As you drive though the trees and see the water on your left, you then pick up the 6 towers with their crenellations rising high above this wonderful Irish castle. The discreet and beautiful Lough Cutra Castle sits on the edge of its own 1000 acre lake. Until recently it was one of the West of Ireland's best kept secrets, but was put on the world stage when HRH Prince Charles, Prince of Wales, and Camilla Duchess of Cornwall, chose to stay there for their highly successful 'reconciliation' state visit to Ireland in 2015. They stayed at the castle over a three day period and hosted an informal state dinner for 18 guests in the castle dining room, with the Irish president and his wife in attendance.
Lough Cutra Castle and its demesne (a piece of land attached to the castle and retained by the owner for their own use) is a privately-owned family-run estate of some 700 acres. The lough, larger than the demesne, at 1000 acres with its six islands, is Europe's largest privately owned lake. Lough Cutra Castle, valued for both its beauty and discretion, can sleep up to 40 guests across the castle itself, the recently restored tower and four courtyard estate houses. The castle, designed by Nash and built by the Wyatt brothers in 1810, has only had three family owners in its 215 years of history.

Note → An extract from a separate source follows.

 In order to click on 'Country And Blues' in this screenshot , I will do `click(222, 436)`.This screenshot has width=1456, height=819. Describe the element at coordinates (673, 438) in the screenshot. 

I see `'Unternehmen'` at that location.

Lough Cutra Castle is the only castle in Ireland to host the international castle triathlon series. On 24 May 2015, 1,300 competitors and over 500 spectators filled the grounds for this event and 200 children between 8-16 years of age also successfully competed the triathlon. It's expected, with numbers growing, that the event will be held over two days in 2016. Run or Dye, a highly family orientated 5k walk, run, rainbow run, returns for the second year in September 2015, with as many as 3,000 participants. What a wonderful backdrop for these events!
Although when you arrive at the castle you will not want to leave the estate, close by is the world famous Burren, recently visited by HRH Prince Charles; this is the world's largest outcrop of limestone. It is a world heritage Unesco site, renowned for its bleak beauty, its unique flora and fauna and its organic farming.

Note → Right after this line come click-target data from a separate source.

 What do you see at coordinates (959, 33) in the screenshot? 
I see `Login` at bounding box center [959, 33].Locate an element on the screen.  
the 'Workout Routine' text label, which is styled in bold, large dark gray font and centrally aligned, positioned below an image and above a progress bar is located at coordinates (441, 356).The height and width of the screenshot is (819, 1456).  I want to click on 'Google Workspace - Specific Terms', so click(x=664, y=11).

Heading West, The Cliffs of Moher, standing 214m (702 feet) at their highest point, stretch for 8 kilometres (5 miles) along the Atlantic coast of County Clare. Did you know that from the Cliffs of Moher on a clear day you can see the Aran Islands and Galway Bay, as well as the Twelve Pins and the Maum Turk mountains in Connemara, Loop Head to the south and the Dingle Peninsula and Blasket Islands in Kerry? O’Brien’s Tower stands near the highest point and has served as a viewing point for visitors for hundreds of years. This is Ireland's most visited tourist attraction.

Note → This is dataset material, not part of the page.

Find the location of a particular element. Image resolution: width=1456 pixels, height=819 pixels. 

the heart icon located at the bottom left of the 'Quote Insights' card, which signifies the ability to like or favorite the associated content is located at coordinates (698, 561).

Other areas of interest are the 11th century monastic ruins at Kilamacduagh, the artist and seaside harbour town of Kinvara and, of course, the cities of Galway and Limerick close by. You might also want to sample a bit of Irish hospitality in a traditional Irish village pub!
The castle has easy access, located on the County Clare and County Galway borders, just 25 minutes from Shannon International Airport and two and a half hours from Dublin International Airport.